Wednesday, 14 November 2007

Child Care: Motion (Resumed)

 

8:00 pm

Photo of James BannonJames Bannon (Longford-Westmeath, Fine Gael)

I support this motion and thank my colleague, Deputy Shatter, for raising this important issue. Whether the Minister hears it or not, the public has spoken. As a director and board member of the Legan Childcare Committee, I have my finger on the pulse of public opinion. The concerted outcry against the proposed new subvention scheme for funding community child care is deafening, and only someone with a closed mind and blocked ears could fail to hear it or judge its meaning. Rebellion is in the air. We planned to invite the Minister to officially open the new child care facility in my parish, but we decided against it because we did not want to have his bones as stepping stones.
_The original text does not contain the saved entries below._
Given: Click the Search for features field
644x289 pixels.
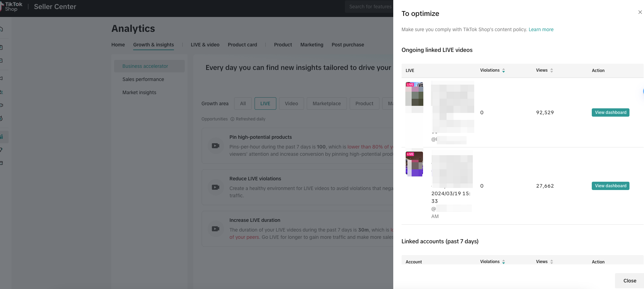Looking at the screenshot, I should coord(370,7).
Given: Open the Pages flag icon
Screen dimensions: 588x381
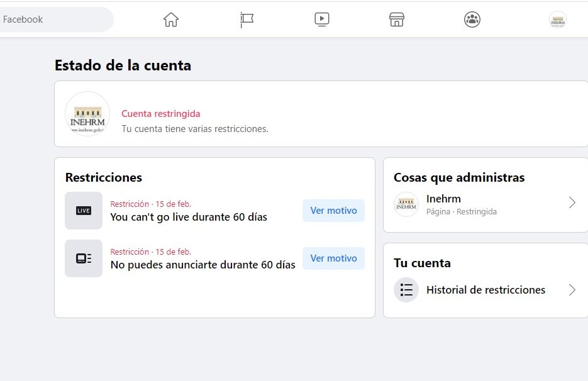Looking at the screenshot, I should [247, 19].
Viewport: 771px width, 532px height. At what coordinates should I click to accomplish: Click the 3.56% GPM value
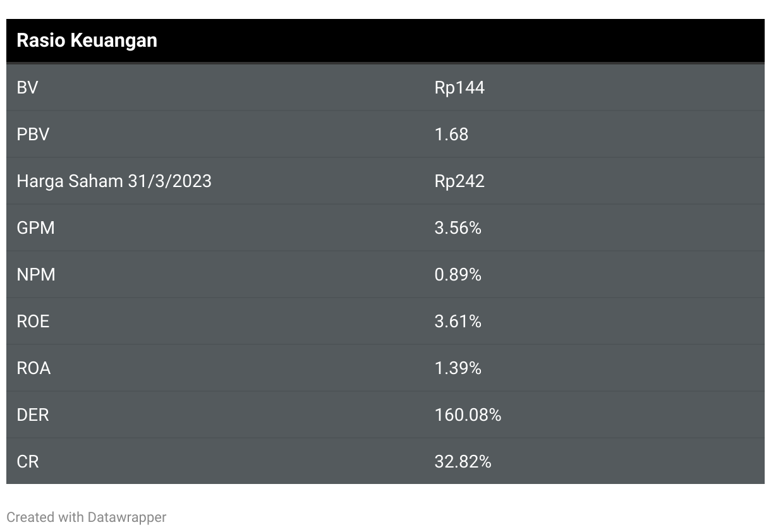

Time and again the Opposition has highlighted the lack of joined up thinking in Government policy. In my own area of Longford and Westmeath there has been considerable development in the child care sector since the equal opportunities child care programme was introduced in 2000. Grant aid has resulted in the building of seven new child care facilities and the upgrading of three more, with a total of 20 in Longford alone, and an increase in staff from 25 to almost 200 in the sector. Seven years later these facilities face closure. I am glad the Minister has had to row back to a certain extent due to public opinion, however the scheme will cause the price of child care to rise by up to 65% to meet the shortfall in funding.

These cutbacks will force women back to the dark ages, or place them back in the role set out for them under Article 41.2.1 of the Constitution. Article 41.2.2 makes provision for the regulation of women's lives and states that women should not be forced by economic necessity to engage in labour to the neglect of their duties in the home. Is the Minister trying to tell us indirectly that he believes parents, women or men, should stay at home to look after their children and that in line with Scandinavian social policy, he will pay them to do so? I think not, so I ask the Minister to think again of the hardship he plans to visit on parents and children and the devastation he will cause in the child care sector, where newly built facilities will be forced to close and hand back the key and child care workers will face unemployment. This scenario is a serious threat not only to the freedom of parents to choose to participate in the workplace and to access affordable child care but to our economy and to the fabric of our society.